Avevi già parlato di morte nell’antologia “Nulla è per sempre – 59 ultimi respiri” (Giulio Perrone Editore, 2006). Come mai una ragazza giovane affronta così spesso un tema del genere?
“Adesso Tienimi” è molto diverso dall’antologia. Erano diversi proprio i presupposti per entrambi i libri. Per la raccolta c’era il desiderio di fondo di rompere un tabù – esaminare chirurgicamente la morte - e di riunire giovani voci, giovani scrittori che mi affascinavano. “Adesso tienimi” invece è una storia, la vita di una ragazza che non riesce a raggiungere un equilibrio e si trova ad un passo dal baratro, ma non ha paura di precipitarci. Sono affascinata dalle storie di limiti, di vite spezzate.
Grande spazio è dedicato al mondo della scuola, dove dei professori tremendi e saccenti si approfittano degli studenti.
La mia personale esperienza scolastica è stato un calvario. Se non per quello che è toccato direttamente a me – e ti posso giurare di averne passato -, per quello che ha coinvolto persone cui volevo molto bene. Gli insegnanti spesso non si rendono conto dei danni che possono fare abusando del loro potere. Ci sono alunni bulli ma soprattutto professori bulli. Peccato che i filmati in cui gli insegnanti umiliano, deridono, si approfittino dei ragazzi non riscuotano molto interesse.
Adesso tienimi è duro e doloroso. Come mai hai scelto di raccontare una storia così netta?
Non credo di aver scelto di raccontare questa storia. E’ stata una strana alchimia di relazioni violente, amori che finiscono in suicidio, abbandoni, sofferenze scolastiche e autoflagellazioni. E poi Taranto, che credo sia la vera protagonista.
Per Martina, la protagonista del romanzo, la sofferenza è una cosa che non si supera, quasi una compagna da cui non si vuole staccare. Perché questa scelta?
Martina capisce che ci sono lutti che non si possono elaborare. Sofferenze che, anche con il tempo, non si affievoliranno e potranno solo ingigantirsi, fino ad inghiottirla. Lei scegli di non combattere, sceglie di non affrontare il suo dolore, ma semplicemente si abbandona alla malinconia. Ed è una malinconia dell’anima, che la porterà a disintegrarsi, a morire.
Nel tuo libro citi spesso gli 883. Sei una loro fan? Che musica ascolti?
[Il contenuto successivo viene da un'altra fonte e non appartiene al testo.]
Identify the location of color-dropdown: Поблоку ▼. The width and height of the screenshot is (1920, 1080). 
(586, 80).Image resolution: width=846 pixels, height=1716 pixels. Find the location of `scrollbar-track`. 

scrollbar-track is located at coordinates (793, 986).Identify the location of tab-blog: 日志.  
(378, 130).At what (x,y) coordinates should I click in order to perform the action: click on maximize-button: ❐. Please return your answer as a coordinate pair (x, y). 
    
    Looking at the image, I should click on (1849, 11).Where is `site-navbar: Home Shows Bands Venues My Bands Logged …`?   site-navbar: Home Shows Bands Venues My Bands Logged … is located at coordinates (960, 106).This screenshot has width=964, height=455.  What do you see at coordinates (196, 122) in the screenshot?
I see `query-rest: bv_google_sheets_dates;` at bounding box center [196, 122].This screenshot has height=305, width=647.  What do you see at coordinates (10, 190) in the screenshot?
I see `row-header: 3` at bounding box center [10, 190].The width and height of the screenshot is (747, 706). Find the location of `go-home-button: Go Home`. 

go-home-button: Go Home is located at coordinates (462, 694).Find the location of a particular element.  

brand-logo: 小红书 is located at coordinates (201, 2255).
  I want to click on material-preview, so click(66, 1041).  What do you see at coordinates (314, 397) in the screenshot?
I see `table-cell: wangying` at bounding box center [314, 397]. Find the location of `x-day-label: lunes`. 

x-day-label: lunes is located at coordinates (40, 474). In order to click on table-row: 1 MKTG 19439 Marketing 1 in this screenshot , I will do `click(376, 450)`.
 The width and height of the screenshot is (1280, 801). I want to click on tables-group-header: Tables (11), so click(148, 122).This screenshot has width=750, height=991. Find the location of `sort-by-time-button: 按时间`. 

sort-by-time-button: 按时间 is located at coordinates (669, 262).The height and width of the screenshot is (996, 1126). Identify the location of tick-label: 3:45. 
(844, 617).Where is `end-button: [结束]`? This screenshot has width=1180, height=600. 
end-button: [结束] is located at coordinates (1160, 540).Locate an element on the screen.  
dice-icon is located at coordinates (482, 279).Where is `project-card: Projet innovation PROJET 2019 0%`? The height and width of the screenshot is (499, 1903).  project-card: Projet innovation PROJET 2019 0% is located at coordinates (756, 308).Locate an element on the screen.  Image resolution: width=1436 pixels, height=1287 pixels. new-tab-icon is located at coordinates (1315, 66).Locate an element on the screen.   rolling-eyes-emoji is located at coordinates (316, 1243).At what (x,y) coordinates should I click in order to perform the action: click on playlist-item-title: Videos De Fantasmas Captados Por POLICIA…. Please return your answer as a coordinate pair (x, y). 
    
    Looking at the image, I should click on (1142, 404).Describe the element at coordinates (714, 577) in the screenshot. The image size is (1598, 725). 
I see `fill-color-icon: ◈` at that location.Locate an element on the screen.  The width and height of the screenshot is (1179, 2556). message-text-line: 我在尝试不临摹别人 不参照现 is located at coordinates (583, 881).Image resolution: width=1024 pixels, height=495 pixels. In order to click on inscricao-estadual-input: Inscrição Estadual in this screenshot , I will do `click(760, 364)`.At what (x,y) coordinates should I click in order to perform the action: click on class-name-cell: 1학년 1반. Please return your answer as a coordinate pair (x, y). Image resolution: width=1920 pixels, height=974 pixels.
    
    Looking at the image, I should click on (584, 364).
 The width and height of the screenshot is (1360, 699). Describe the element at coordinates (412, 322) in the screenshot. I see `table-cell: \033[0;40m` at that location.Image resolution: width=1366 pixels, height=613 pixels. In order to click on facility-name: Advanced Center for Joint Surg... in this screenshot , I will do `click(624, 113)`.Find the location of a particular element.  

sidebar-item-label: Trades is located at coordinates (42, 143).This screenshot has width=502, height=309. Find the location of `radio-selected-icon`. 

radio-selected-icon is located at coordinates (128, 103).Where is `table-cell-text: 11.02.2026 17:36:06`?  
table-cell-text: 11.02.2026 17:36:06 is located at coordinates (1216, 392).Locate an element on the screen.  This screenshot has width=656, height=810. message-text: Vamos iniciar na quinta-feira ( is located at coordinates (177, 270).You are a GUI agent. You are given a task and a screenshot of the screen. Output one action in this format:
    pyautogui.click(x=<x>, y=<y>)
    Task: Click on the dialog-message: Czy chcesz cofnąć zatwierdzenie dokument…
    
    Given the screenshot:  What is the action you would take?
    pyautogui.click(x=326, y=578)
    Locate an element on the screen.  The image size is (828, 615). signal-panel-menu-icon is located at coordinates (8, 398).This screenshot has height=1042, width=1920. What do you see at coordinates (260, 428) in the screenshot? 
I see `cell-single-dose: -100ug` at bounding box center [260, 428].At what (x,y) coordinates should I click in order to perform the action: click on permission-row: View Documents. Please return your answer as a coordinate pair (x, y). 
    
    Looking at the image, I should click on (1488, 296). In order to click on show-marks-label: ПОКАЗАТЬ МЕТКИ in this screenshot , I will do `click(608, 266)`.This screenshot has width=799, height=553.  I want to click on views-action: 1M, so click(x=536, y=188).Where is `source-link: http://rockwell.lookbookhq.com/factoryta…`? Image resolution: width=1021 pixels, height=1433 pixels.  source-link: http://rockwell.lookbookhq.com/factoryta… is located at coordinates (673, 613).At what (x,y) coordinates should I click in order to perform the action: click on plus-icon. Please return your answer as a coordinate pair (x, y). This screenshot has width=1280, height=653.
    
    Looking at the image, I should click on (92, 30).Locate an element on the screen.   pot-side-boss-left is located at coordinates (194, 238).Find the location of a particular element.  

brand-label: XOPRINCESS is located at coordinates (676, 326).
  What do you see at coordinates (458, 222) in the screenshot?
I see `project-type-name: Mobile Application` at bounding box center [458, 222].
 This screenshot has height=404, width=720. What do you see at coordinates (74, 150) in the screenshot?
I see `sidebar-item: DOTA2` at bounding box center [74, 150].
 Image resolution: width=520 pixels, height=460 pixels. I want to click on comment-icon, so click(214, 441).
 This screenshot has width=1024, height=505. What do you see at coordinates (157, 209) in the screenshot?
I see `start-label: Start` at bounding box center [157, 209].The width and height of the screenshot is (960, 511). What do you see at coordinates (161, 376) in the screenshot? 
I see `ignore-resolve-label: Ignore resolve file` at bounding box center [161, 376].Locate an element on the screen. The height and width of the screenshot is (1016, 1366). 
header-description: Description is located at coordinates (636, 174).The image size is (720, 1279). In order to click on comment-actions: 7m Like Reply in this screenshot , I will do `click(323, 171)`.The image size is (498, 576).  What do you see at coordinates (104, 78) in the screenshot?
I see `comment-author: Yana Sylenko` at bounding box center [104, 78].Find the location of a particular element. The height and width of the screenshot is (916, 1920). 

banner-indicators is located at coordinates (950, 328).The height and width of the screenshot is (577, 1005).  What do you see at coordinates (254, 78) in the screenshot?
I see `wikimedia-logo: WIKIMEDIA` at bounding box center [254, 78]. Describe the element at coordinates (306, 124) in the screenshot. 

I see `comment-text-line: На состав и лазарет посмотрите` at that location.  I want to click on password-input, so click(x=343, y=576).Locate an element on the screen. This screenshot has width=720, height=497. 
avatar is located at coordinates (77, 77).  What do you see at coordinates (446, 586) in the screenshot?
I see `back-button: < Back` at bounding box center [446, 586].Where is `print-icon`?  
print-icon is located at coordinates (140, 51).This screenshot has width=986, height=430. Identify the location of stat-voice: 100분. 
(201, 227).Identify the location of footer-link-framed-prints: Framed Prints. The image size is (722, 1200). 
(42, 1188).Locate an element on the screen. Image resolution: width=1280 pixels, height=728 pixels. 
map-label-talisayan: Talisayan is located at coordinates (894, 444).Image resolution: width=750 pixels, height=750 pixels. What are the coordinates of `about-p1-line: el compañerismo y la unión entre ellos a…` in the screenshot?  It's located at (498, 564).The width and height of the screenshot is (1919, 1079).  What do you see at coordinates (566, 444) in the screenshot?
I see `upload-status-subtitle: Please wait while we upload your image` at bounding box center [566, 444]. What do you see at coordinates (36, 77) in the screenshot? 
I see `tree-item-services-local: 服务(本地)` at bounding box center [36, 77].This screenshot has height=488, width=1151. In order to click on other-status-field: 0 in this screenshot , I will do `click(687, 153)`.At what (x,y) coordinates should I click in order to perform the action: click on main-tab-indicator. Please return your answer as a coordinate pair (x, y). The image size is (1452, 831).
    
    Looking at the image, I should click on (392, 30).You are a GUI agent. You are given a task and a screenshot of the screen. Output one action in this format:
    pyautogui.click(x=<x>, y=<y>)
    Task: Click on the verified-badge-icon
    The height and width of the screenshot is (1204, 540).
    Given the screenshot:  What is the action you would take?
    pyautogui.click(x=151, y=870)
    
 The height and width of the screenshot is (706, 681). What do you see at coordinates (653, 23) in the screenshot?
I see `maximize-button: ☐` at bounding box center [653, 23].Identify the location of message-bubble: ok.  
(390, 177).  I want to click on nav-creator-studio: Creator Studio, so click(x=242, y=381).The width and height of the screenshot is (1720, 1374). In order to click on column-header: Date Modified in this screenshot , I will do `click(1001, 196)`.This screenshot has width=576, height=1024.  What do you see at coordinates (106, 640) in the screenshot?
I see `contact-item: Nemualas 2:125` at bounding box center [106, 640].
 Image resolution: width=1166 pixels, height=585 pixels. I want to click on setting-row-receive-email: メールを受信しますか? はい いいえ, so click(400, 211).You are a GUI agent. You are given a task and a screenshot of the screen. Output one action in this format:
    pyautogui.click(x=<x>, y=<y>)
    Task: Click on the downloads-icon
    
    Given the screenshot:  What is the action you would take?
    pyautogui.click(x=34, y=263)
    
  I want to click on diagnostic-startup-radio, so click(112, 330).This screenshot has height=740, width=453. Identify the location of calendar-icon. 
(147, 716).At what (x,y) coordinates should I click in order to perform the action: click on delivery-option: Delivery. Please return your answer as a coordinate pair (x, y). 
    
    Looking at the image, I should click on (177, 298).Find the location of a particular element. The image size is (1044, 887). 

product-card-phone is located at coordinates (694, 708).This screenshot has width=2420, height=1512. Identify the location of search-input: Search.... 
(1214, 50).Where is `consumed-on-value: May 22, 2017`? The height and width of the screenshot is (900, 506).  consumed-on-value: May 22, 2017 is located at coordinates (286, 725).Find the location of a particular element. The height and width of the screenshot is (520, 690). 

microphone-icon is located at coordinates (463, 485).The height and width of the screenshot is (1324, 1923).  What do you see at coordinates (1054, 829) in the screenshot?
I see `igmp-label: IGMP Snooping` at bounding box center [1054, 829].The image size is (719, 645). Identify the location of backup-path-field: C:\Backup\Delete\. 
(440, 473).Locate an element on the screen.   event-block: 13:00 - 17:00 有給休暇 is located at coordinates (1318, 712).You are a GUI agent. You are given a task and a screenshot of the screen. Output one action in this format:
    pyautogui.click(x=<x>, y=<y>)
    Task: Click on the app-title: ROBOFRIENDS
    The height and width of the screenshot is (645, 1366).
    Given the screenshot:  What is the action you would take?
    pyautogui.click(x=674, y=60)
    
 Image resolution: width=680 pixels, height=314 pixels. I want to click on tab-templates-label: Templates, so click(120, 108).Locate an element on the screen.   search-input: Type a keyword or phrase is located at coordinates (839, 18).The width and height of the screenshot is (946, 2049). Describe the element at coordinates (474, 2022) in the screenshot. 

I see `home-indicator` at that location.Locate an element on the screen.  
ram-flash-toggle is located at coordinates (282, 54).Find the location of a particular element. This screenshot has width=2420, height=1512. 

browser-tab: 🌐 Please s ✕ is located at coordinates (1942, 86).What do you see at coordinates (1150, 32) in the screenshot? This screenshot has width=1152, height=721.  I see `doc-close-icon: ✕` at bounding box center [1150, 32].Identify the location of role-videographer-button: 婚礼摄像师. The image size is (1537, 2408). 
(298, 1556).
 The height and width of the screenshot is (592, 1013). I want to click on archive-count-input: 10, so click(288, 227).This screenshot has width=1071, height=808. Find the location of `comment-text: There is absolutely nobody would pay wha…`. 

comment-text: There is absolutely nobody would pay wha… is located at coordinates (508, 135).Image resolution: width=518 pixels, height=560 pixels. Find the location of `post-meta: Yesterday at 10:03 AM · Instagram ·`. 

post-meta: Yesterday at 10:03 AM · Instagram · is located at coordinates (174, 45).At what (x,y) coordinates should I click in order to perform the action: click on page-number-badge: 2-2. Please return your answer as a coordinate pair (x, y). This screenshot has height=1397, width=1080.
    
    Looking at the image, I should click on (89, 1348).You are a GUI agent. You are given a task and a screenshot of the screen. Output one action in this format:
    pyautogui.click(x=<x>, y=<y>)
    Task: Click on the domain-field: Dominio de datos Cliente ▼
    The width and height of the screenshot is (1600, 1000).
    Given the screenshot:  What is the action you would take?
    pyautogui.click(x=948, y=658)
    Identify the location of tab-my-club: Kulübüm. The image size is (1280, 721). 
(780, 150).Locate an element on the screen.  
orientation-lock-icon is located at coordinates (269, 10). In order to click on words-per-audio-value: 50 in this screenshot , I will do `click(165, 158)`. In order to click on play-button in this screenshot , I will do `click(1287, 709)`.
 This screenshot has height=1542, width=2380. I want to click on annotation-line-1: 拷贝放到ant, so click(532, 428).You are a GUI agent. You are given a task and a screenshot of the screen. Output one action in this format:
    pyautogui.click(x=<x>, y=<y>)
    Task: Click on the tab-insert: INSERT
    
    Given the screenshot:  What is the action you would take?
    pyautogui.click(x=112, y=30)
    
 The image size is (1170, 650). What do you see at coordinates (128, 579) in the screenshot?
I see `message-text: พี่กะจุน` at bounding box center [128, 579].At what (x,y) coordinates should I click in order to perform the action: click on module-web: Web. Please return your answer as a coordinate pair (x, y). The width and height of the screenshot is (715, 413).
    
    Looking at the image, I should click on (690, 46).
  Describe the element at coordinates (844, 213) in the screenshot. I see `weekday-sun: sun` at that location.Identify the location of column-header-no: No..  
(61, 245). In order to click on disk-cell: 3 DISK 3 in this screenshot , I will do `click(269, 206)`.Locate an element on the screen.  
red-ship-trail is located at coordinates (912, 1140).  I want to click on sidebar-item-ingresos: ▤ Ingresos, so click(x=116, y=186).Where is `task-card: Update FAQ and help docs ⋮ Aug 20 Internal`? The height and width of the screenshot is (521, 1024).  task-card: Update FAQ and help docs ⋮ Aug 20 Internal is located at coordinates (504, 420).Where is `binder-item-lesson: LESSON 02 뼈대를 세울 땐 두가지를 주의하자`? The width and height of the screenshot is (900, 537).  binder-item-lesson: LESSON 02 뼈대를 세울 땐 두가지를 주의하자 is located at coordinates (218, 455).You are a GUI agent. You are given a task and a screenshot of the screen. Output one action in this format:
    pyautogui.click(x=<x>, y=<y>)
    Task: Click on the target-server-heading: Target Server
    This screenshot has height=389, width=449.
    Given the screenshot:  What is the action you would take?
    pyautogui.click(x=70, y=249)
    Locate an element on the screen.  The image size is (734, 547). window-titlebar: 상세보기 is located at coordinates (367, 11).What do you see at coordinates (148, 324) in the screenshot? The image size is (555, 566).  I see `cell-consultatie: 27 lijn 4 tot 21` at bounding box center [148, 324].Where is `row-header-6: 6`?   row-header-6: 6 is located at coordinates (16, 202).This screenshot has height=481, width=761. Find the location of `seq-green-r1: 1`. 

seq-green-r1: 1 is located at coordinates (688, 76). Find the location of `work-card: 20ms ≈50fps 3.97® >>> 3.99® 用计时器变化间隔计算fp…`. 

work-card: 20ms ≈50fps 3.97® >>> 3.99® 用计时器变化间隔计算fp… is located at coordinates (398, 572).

Adoro gli 883. Certo, ascolto molto punk e alternative, ma conservo sempre il ricordo della musica degli 883. È legato alla mia infanzia, come alla maggior parte di quelle di giovani nati fra la metà degli anni ottanta e novanta.
L'incipit
«Sono nata a Taranto. 500 milioni di debiti e 90,3% della diossina che uccide l'Italia. Vivo in Via Cagliari 23/A, in una villetta bianca con il cancello in ferro battuto arrugginito. Fumo due pacchetti di Chesterfield blu al giorno, mangio solo caramelle gommose senza zucchero e popcorn al formaggio. Nel tempo libero guardo la televisione o piango. Ho due amiche, Iolanda e Giulia. Avevo un fidanzato, prima che si ammazzasse».